### Requirements
Could you rewrite the records below with "Describe the element" replaced by "Identify the element" throughout, leaving everything else unchanged?
** Start Given data **
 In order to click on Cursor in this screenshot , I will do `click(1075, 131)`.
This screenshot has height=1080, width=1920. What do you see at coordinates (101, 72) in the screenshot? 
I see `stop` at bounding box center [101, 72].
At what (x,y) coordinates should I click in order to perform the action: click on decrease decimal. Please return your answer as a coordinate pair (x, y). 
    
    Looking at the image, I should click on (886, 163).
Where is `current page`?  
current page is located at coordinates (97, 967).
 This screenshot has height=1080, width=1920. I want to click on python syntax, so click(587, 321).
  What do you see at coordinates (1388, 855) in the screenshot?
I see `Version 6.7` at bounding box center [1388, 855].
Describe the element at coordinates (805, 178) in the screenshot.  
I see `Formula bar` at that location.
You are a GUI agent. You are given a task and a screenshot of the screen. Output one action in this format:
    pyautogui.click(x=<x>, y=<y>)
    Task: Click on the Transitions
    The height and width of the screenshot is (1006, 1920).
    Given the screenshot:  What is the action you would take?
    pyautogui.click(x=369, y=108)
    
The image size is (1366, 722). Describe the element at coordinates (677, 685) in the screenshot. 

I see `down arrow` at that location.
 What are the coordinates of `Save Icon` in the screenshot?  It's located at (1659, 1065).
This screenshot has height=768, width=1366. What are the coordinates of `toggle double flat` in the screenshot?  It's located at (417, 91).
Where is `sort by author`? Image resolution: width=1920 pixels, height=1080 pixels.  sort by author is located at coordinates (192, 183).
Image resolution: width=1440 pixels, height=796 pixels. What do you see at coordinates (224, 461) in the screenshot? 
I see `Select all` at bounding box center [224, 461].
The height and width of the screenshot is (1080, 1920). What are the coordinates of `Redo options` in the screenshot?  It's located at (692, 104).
** End Given data **
### Complete output
 In order to click on Cursor in this screenshot , I will do `click(1075, 131)`.
This screenshot has height=1080, width=1920. What do you see at coordinates (101, 72) in the screenshot? 
I see `stop` at bounding box center [101, 72].
At what (x,y) coordinates should I click in order to perform the action: click on decrease decimal. Please return your answer as a coordinate pair (x, y). 
    
    Looking at the image, I should click on (886, 163).
Where is `current page`?  
current page is located at coordinates (97, 967).
 This screenshot has height=1080, width=1920. I want to click on python syntax, so click(587, 321).
  What do you see at coordinates (1388, 855) in the screenshot?
I see `Version 6.7` at bounding box center [1388, 855].
Identify the element at coordinates (805, 178) in the screenshot.  
I see `Formula bar` at that location.
You are a GUI agent. You are given a task and a screenshot of the screen. Output one action in this format:
    pyautogui.click(x=<x>, y=<y>)
    Task: Click on the Transitions
    The height and width of the screenshot is (1006, 1920).
    Given the screenshot:  What is the action you would take?
    pyautogui.click(x=369, y=108)
    
The image size is (1366, 722). Identify the element at coordinates (677, 685) in the screenshot. 

I see `down arrow` at that location.
 What are the coordinates of `Save Icon` in the screenshot?  It's located at (1659, 1065).
This screenshot has height=768, width=1366. What are the coordinates of `toggle double flat` in the screenshot?  It's located at (417, 91).
Where is `sort by author`? Image resolution: width=1920 pixels, height=1080 pixels.  sort by author is located at coordinates (192, 183).
Image resolution: width=1440 pixels, height=796 pixels. What do you see at coordinates (224, 461) in the screenshot? 
I see `Select all` at bounding box center [224, 461].
The height and width of the screenshot is (1080, 1920). What are the coordinates of `Redo options` in the screenshot?  It's located at (692, 104).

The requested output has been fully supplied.